The horror underlining de la Mare’s poem is that of the uncanny, otherworldly nature of the silent listeners, and the mysterious relationship between the traveler and those who dwell within the house. Indeed, “The Listeners” poses many questions that de la Mare deliberately leaves unresolved, thereby heightening the numerous mysteries at the heart of the poem. The subtle threat running throughout the poem, and that (along
with its decidedly supernatural elements) accounts for the reader’s increasing sense of discomfort, is the primal fear felt in the face of the unfathomable actions of the phantom listeners, who represent a collective predatory threat to the lone figure of the traveler.
Moreover, “The Listeners” compounds this sense of dread with the further existential fear of resolute silence, as de la Mare’s pointed refusal to answer the many questions his narrative implicitly raises echoes in kind the silence that meets the traveler’s repeated question: “Is there anybody there?” Like the traveler, the reader, too, encounters a void, an existential emptiness that de la Mare refuses to fill.
Finally, “The Listeners” captures the quiet menace of unexplained occurrences or incidences and suggests that the most threatening thing of all to the human mind is the unanswered (or unanswerable) question, to which we necessarily demand a meaningful response.

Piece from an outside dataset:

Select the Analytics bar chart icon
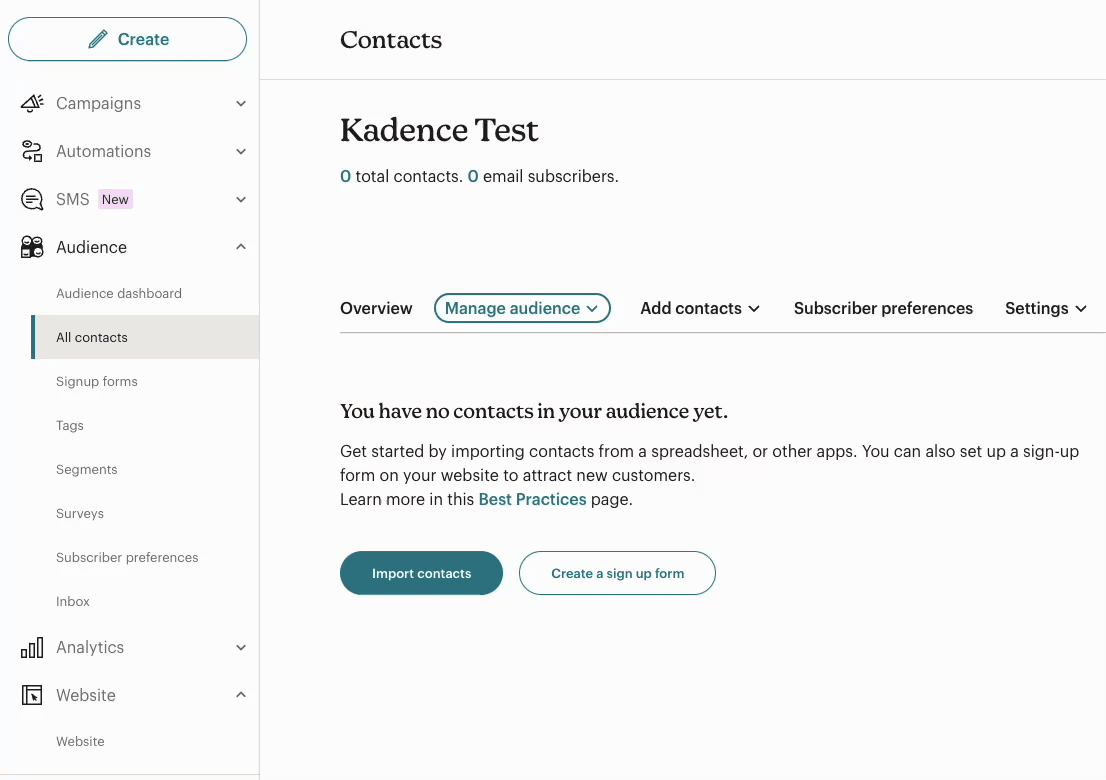The image size is (1106, 780). pos(31,647)
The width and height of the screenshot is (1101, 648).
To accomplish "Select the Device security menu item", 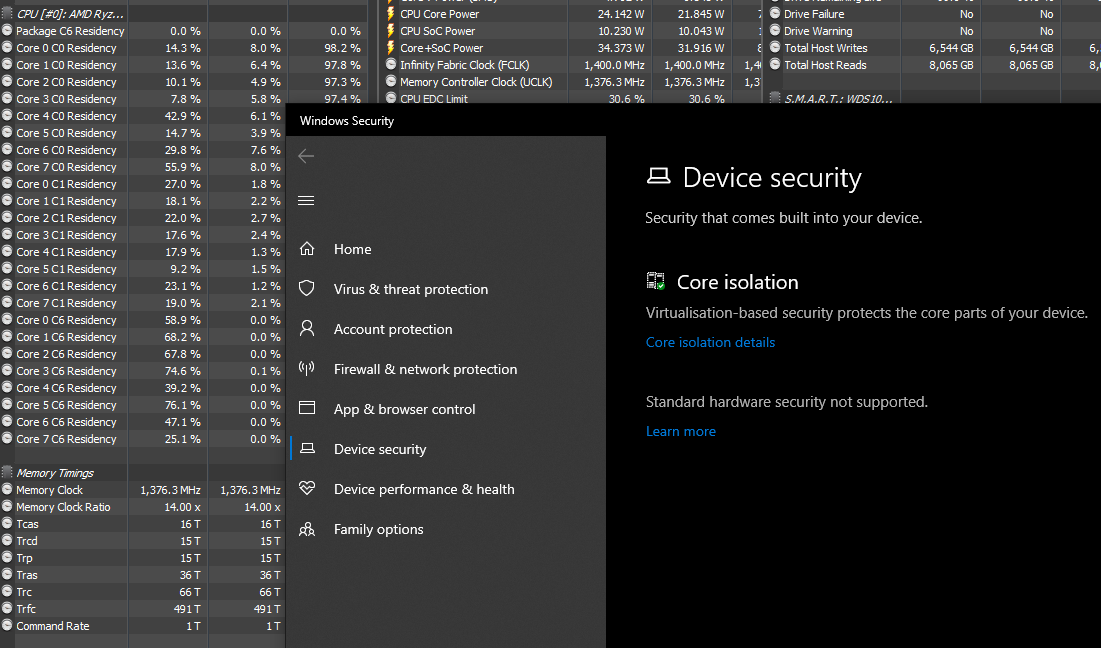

The poem presents several questions, such as who the traveler is and where he has traveled to/from; what his relationship is to the people in the house; who the listeners are and why they won’t answer him; what “word” he has kept, and to whom. De la Mare leaves the answers to these questions very much open, and the strength of “The Listeners” as a work of supernatural horror lies in the discomfort the reader feels at the poem’s thorough lack of resolution.